To add a new endpoint: add its tag under the correct existing group. To create a new group: add a new `- name:` block (but check with the team first — don't invent groups).

## Common mistakes

1. **Endpoint doesn't show in sidebar** — tag is missing from `x-tagGroups`.
2. **Tag missing from `tags:` section** — even if it's in `x-tagGroups`, the tag must also be declared in the `tags:` list near the end of the file.
3. **Schema field mismatch** — field name in openapi.yaml doesn't match backend serializer (e.g. `camelCase` vs `snake_case`, or `handle` vs `username`).
4. **Invented constraints** — do not add `enum`, `minItems`, `maxItems`, `description`, or any other constraint that is not in the backend serializer. The backend is the **only** source of truth.
5. **Missing content types** — `requestBody` must include all three: `application/json`, `application/x-www-form-urlencoded`, `multipart/form-data`.

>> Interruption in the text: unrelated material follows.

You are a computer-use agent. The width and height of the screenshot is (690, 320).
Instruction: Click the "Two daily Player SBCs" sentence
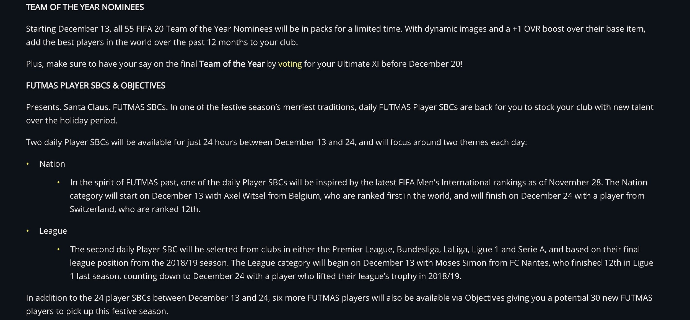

6. **Broken YAML string** — unescaped single quote inside a single-quoted description. Use `''` (doubled) to escape.
7. **Missing trailing slash** — paths must end with `/` to match the Django URL config.
8. **Wrong operationId** — must follow the `public_v1_{path}_{method}` convention. Django generates these automatically; copy from the backend's generated schema if available.
9. **Forgetting the AI prompt div** — the `<div class="ic-ai-prompt-root" data-endpoint="..."></div>` must be present at the end of every endpoint description for the prompt builder card to render.
10. **Nullable without allow_null** — only add `nullable: true` if the backend serializer explicitly has `allow_null=True`. Don't add it by default.